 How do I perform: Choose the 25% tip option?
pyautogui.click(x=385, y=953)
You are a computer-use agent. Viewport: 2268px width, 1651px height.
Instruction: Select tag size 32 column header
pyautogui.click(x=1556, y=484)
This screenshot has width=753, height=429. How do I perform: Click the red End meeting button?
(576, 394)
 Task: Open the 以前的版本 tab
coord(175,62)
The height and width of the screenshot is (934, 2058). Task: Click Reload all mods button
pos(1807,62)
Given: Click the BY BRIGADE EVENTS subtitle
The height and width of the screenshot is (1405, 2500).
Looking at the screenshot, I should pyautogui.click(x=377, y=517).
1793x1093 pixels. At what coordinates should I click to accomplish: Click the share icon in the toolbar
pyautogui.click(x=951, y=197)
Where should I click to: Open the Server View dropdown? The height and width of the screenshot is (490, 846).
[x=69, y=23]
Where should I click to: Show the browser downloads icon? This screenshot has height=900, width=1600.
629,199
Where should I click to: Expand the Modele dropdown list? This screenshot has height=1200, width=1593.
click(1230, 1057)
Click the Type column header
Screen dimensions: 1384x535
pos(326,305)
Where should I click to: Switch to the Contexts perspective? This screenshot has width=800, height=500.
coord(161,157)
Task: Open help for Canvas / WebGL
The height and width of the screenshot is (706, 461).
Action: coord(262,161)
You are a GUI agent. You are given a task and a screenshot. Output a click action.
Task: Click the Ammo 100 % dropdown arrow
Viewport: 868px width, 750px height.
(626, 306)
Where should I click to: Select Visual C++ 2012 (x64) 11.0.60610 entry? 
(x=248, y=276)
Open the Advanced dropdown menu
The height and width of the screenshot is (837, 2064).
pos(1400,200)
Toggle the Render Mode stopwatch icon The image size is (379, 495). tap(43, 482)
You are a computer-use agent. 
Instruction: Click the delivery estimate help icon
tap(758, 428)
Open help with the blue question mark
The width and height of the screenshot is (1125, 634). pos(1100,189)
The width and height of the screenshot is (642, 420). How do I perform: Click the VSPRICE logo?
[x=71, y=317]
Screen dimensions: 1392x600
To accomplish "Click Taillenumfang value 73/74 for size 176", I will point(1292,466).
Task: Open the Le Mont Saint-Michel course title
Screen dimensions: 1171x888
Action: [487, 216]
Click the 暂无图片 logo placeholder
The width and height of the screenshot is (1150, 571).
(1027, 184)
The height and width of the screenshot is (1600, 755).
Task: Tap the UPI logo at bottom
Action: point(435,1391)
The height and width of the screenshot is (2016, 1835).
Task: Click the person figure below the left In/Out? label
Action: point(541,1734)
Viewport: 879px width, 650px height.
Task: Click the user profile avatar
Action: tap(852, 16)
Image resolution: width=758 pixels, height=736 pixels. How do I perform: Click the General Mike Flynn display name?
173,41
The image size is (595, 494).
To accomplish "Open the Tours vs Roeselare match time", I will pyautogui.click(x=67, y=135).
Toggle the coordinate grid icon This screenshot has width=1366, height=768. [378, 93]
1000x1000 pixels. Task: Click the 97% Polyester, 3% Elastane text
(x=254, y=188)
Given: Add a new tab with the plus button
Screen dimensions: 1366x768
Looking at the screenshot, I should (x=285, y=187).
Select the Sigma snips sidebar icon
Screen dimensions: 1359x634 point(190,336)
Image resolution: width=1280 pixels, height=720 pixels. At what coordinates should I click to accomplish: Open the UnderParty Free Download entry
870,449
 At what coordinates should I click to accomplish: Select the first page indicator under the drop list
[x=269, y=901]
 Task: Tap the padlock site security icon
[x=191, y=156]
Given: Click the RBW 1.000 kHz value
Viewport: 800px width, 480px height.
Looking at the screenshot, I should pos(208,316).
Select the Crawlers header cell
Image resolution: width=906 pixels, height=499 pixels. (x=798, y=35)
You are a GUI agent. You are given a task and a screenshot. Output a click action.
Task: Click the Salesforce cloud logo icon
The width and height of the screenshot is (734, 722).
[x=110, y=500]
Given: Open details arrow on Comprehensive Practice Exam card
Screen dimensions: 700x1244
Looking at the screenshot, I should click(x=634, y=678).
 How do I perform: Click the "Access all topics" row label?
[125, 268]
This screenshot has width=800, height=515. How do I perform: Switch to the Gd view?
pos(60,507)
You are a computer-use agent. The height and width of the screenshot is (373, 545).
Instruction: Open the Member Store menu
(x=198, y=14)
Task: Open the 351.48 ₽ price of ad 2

◆ ◆ ◆ ◆

Problem to solve :: Reproduce the listing above in its entirety, unchanged.

Reply ::
 How do I perform: Choose the 25% tip option?
pyautogui.click(x=385, y=953)
You are a computer-use agent. Viewport: 2268px width, 1651px height.
Instruction: Select tag size 32 column header
pyautogui.click(x=1556, y=484)
This screenshot has width=753, height=429. How do I perform: Click the red End meeting button?
(576, 394)
 Task: Open the 以前的版本 tab
coord(175,62)
The height and width of the screenshot is (934, 2058). Task: Click Reload all mods button
pos(1807,62)
Given: Click the BY BRIGADE EVENTS subtitle
The height and width of the screenshot is (1405, 2500).
Looking at the screenshot, I should pyautogui.click(x=377, y=517).
1793x1093 pixels. At what coordinates should I click to accomplish: Click the share icon in the toolbar
pyautogui.click(x=951, y=197)
Where should I click to: Open the Server View dropdown? The height and width of the screenshot is (490, 846).
[x=69, y=23]
Where should I click to: Show the browser downloads icon? This screenshot has height=900, width=1600.
629,199
Where should I click to: Expand the Modele dropdown list? This screenshot has height=1200, width=1593.
click(1230, 1057)
Click the Type column header
Screen dimensions: 1384x535
pos(326,305)
Where should I click to: Switch to the Contexts perspective? This screenshot has width=800, height=500.
coord(161,157)
Task: Open help for Canvas / WebGL
The height and width of the screenshot is (706, 461).
Action: coord(262,161)
You are a GUI agent. You are given a task and a screenshot. Output a click action.
Task: Click the Ammo 100 % dropdown arrow
Viewport: 868px width, 750px height.
(626, 306)
Where should I click to: Select Visual C++ 2012 (x64) 11.0.60610 entry? 
(x=248, y=276)
Open the Advanced dropdown menu
The height and width of the screenshot is (837, 2064).
pos(1400,200)
Toggle the Render Mode stopwatch icon The image size is (379, 495). tap(43, 482)
You are a computer-use agent. 
Instruction: Click the delivery estimate help icon
tap(758, 428)
Open help with the blue question mark
The width and height of the screenshot is (1125, 634). pos(1100,189)
The width and height of the screenshot is (642, 420). How do I perform: Click the VSPRICE logo?
[x=71, y=317]
Screen dimensions: 1392x600
To accomplish "Click Taillenumfang value 73/74 for size 176", I will point(1292,466).
Task: Open the Le Mont Saint-Michel course title
Screen dimensions: 1171x888
Action: [487, 216]
Click the 暂无图片 logo placeholder
The width and height of the screenshot is (1150, 571).
(1027, 184)
The height and width of the screenshot is (1600, 755).
Task: Tap the UPI logo at bottom
Action: point(435,1391)
The height and width of the screenshot is (2016, 1835).
Task: Click the person figure below the left In/Out? label
Action: point(541,1734)
Viewport: 879px width, 650px height.
Task: Click the user profile avatar
Action: tap(852, 16)
Image resolution: width=758 pixels, height=736 pixels. How do I perform: Click the General Mike Flynn display name?
173,41
The image size is (595, 494).
To accomplish "Open the Tours vs Roeselare match time", I will pyautogui.click(x=67, y=135).
Toggle the coordinate grid icon This screenshot has width=1366, height=768. [378, 93]
1000x1000 pixels. Task: Click the 97% Polyester, 3% Elastane text
(x=254, y=188)
Given: Add a new tab with the plus button
Screen dimensions: 1366x768
Looking at the screenshot, I should (x=285, y=187).
Select the Sigma snips sidebar icon
Screen dimensions: 1359x634 point(190,336)
Image resolution: width=1280 pixels, height=720 pixels. At what coordinates should I click to accomplish: Open the UnderParty Free Download entry
870,449
 At what coordinates should I click to accomplish: Select the first page indicator under the drop list
[x=269, y=901]
 Task: Tap the padlock site security icon
[x=191, y=156]
Given: Click the RBW 1.000 kHz value
Viewport: 800px width, 480px height.
Looking at the screenshot, I should pos(208,316).
Select the Crawlers header cell
Image resolution: width=906 pixels, height=499 pixels. (x=798, y=35)
You are a GUI agent. You are given a task and a screenshot. Output a click action.
Task: Click the Salesforce cloud logo icon
The width and height of the screenshot is (734, 722).
[x=110, y=500]
Given: Open details arrow on Comprehensive Practice Exam card
Screen dimensions: 700x1244
Looking at the screenshot, I should click(x=634, y=678).
 How do I perform: Click the "Access all topics" row label?
[125, 268]
This screenshot has width=800, height=515. How do I perform: Switch to the Gd view?
pos(60,507)
You are a computer-use agent. The height and width of the screenshot is (373, 545).
Instruction: Open the Member Store menu
(x=198, y=14)
Task: Open the 351.48 ₽ price of ad 2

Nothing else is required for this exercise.